Kitt Shapiro, Eartha Kitt.  Source: Ron Galella / Getty

Eartha Kitt’s only daughter, Kitt Shapiro, has been dealing with trolls on and off the internet for most of her life. Since Shapiro is more fair-skinned than Kitt (her father is white) and has blonde hair, many people don’t believe she is Kitt’s biological daughter. After Kitt died in 2008, the harassment on social media hit an all-time high for Shapiro.

During an appearance on The Tamron Hall Show, she said people came to her on social media in disbelief that she was Eartha Kitt’s daughter.

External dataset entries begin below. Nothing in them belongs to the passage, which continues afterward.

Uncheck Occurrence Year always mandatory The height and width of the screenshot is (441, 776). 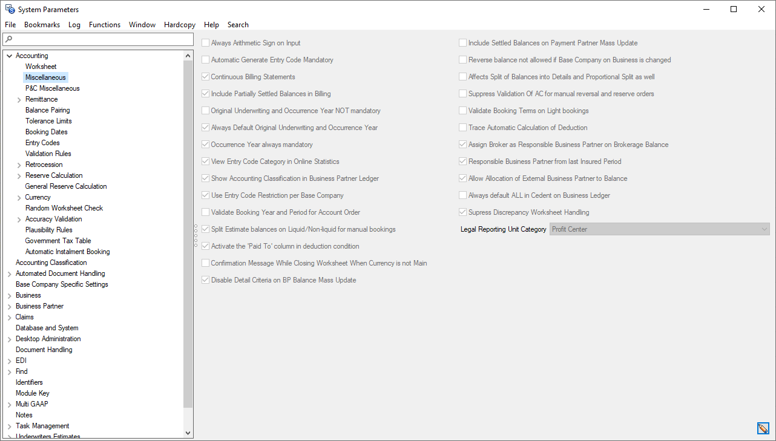[x=205, y=145]
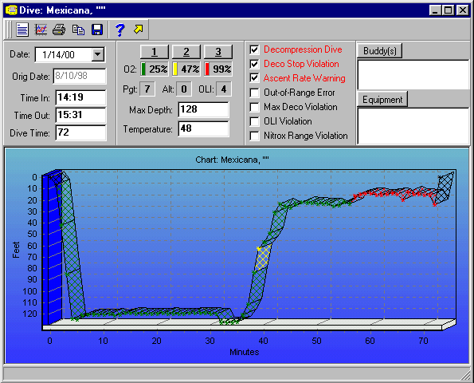Open help with blue question mark
Screen dimensions: 474x383
pyautogui.click(x=119, y=30)
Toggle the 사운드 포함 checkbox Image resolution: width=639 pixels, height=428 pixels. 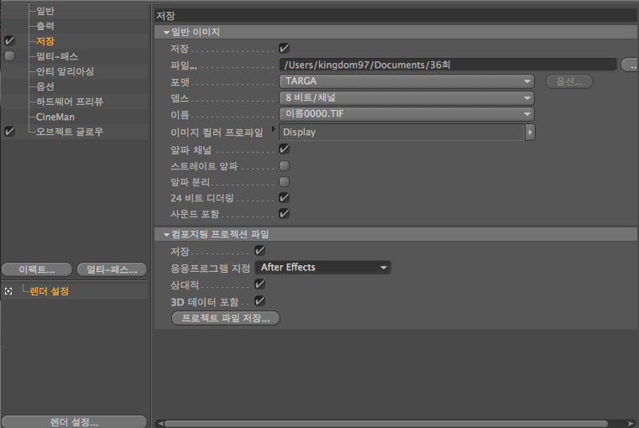(284, 214)
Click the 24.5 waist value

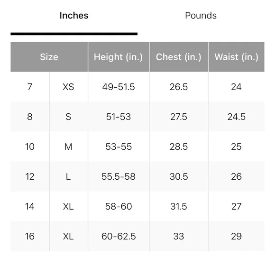point(237,117)
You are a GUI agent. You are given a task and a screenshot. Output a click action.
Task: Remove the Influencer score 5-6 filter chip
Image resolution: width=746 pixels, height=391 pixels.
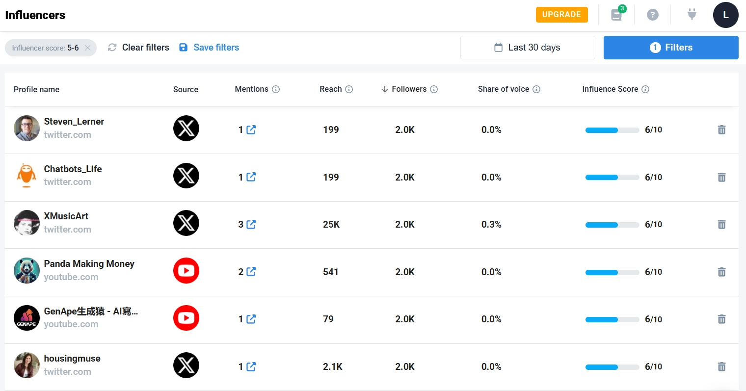point(87,48)
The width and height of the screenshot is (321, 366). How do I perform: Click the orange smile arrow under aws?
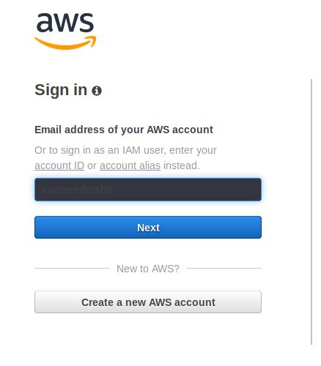65,42
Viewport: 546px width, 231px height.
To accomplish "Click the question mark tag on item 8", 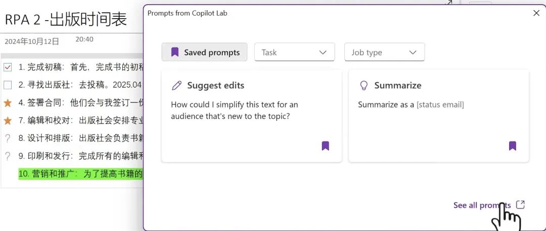I will tap(8, 138).
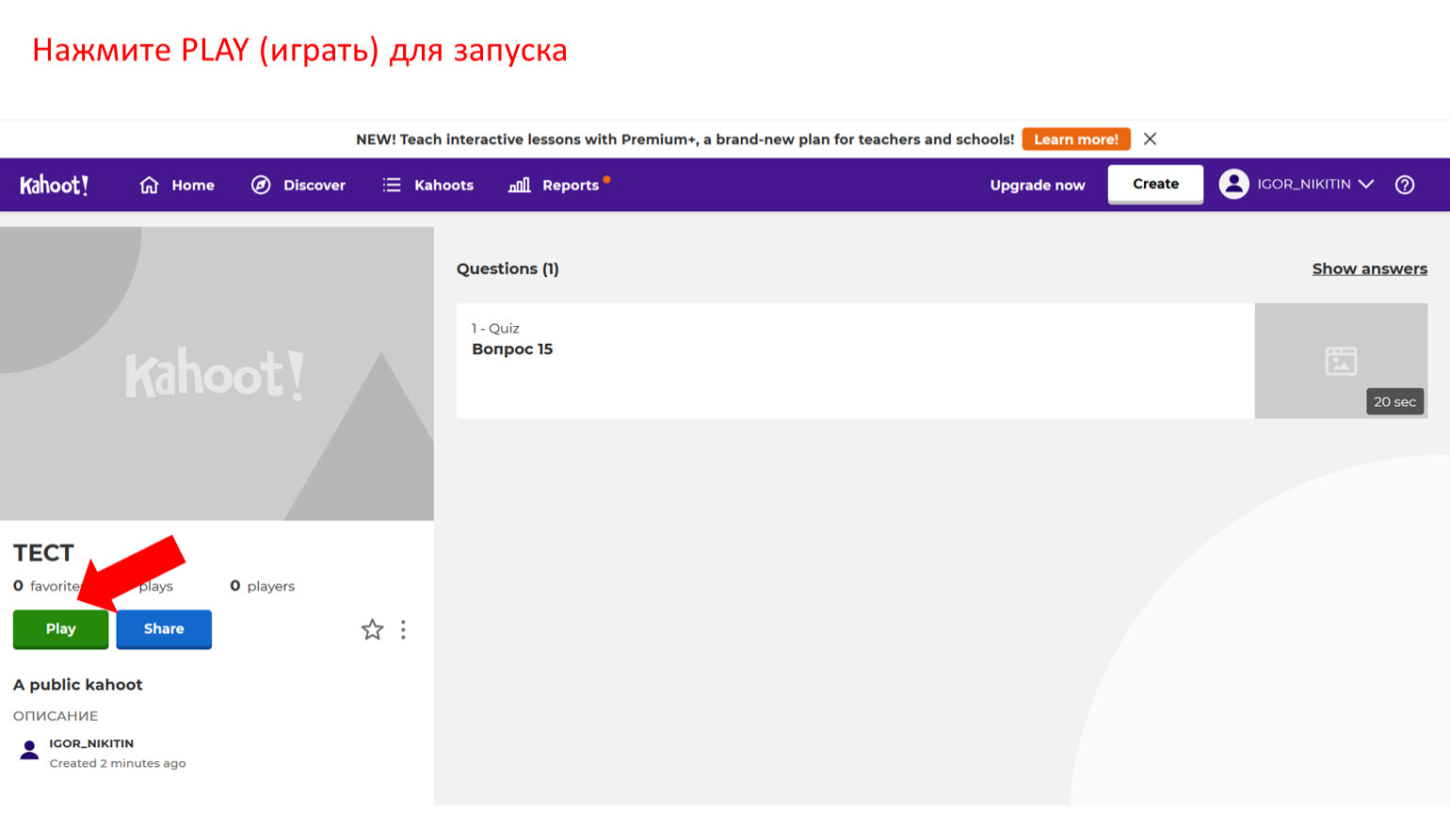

Well it wasn’t really until social media became a thing. So, it’s after my mother passed. I had somebody on, it must have been on Facebook, or it was a response to a blog. I have a blog and it was in response to ‘you can’t possibly be her biological child. She obviously lied to you her entire life. And you were clearly adopted.’ To which my response was, ‘when do you think a Black woman could have adopted a white baby?’ First of all, I don’t care how famous she was. Tamron jumps in, “They weren’t exactly doing that back then” to which Shapiro responded, “Not in 1961, certainly not, and second of all, my father was this little white pasty, you know Irish, German-Irish as you can get. 

Kitt Shapiro, 60, said she’s also been criticized for not being “Black enough.” She said her mother, who was also Black and white, was relieved that she wouldn’t face the discrimination she did because she couldn’t be easily identified.

It’s amazing! I mean people hide behind, as we all know, we’ve all been victims of some type of trolling or nastiness online and people, they just assume that because you don’t, as I mentioned in the TikTok, look the way they think you should look, then you can’t possibly be who you say you are. Now, my mother only had one child, and this is what she got. And she actually loved the fact that I was this, this mutt. She would say to me, ’you either break every rule or you fill every quota.’ She said, ’You are a walking United Nation.’ And I truly think that, you know, she was proud. She was proud to be the parent of somebody that couldn’t be easily identified, because she herself had been so stereotyped and so pigeon holed because of her skin color obviously. I am not to the other extreme sometimes, you know, criticized because I’m not Black enough and I can’t help the way that I was born.

In 2021, Shapiro wrote a memoir about her and her mother’s loving relationship, Eartha & Kitt: A Daughter’s Love Story in Black and White.